When we talk about singing, most of us rarely talk about our vocal cords, and would begin by emphasizing our breathing, since the first action that we do is actually to breathe before we even begin to make any sound! We believe that once we train ourselves to be able to control our breathing well, we will be able to sing well too.
However, equally important is our set of vocal cords, which is the origin of our strong and healthy voice! Without them, we would have NO voice, even if we have a strong diaphragm and lots of breath in our lungs.
Our vocal cords are actually housed in what we call our ‘voice box’ or larynx, also commonly known as our ‘Adam’s Apple’, which is most easily seen as a bulge in most men’s throats.
These cords produce sound through rapid vibration with the passage of air between the set of cords. When the air passes through the cords, forcing them apart, the cords immediately close back, creating multiple vibrations at a certain frequency, and this creates what our human ear perceives as the sound of our voice. This also means that our vocal cords bear the brunt of the air pressure created when we sing!
For a more detailed description, visit this webpage at Wikipedia which is packed with interesting information about these important cord muscles!
Another fact that most people do not know is that these cord muscles actually can control our breathing too! Previously, our focus was on how our diaphragm and its surrounding muscles control our breathing, but it is also a fact that our cords can control our breath, by shutting completely and not letting any air out of our body!
We can demonstrate this by pronouncing these words loudly: “HAK!!! Ah…..” Make sure that you shut your cord muscles completely at the end of the word “HAK!!!”, and only when you let some air pass through your cords, it will allow you to produce the next word, “Ah….” as a form of release…

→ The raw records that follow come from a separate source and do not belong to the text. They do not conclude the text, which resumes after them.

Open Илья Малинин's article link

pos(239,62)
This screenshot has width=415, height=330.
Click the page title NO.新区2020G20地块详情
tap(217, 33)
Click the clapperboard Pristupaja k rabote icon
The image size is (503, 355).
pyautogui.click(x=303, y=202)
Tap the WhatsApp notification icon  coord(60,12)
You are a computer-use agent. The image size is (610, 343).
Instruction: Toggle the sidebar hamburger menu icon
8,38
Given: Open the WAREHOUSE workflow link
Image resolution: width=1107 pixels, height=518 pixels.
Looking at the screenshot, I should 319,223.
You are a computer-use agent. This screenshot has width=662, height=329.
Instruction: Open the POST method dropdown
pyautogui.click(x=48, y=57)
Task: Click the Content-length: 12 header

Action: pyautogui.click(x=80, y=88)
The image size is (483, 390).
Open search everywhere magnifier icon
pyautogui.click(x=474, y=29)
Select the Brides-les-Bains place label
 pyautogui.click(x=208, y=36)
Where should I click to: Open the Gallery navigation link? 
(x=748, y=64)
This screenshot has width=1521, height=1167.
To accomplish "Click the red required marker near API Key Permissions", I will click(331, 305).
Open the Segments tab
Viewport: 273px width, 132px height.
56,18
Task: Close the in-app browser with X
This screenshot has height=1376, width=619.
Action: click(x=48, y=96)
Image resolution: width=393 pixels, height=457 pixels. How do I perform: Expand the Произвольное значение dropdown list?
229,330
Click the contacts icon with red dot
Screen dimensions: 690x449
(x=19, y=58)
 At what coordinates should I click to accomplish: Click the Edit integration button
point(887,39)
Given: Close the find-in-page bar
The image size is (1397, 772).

You can also demonstrate how our cords control our breathing by holding your breath and leaving your mouth open! It is this important set of muscles that is holding back the breath in our body, and once our cords are open, the breath will be able to pass through!
One other important and useful fact about our voice is that for LOW notes, our cord muscles are relatively less tense and less stretched out. However, for HIGH notes, our cords are much more tense and more stretched out! This means that when we do our humming or lip trill vocal warmups and we do progressively higher notes, our cord muscles are actually being stretched out more and becoming more and more tense!
This would mean that we need to be more careful when we start to sing higher and higher notes, as our cord muscles are subject to more and more strain, and they would then be more vulnerable to vocal abuse.
Various vocal warmup exercises are available in this website to stretch out our vocal cords before singing to prevent unnecessary harm to our voice. There are also other vocal training exercises to help us to develop a strong and healthy singing voice!
One very important point to note is that we should not be over-zealous when we are training our vocal cord muscles. Just as we would not want to strain our back or sprain our shoulders when we lift weights, we would also not want to hurt our voice muscles by over-training or subjecting them to much fatigue.
A general guideline is that whenever we feel fatigue or even slight pain in our voice or throat, STOP and REST! This will prevent any unnecessary damage to these small but important muscles in our voice box!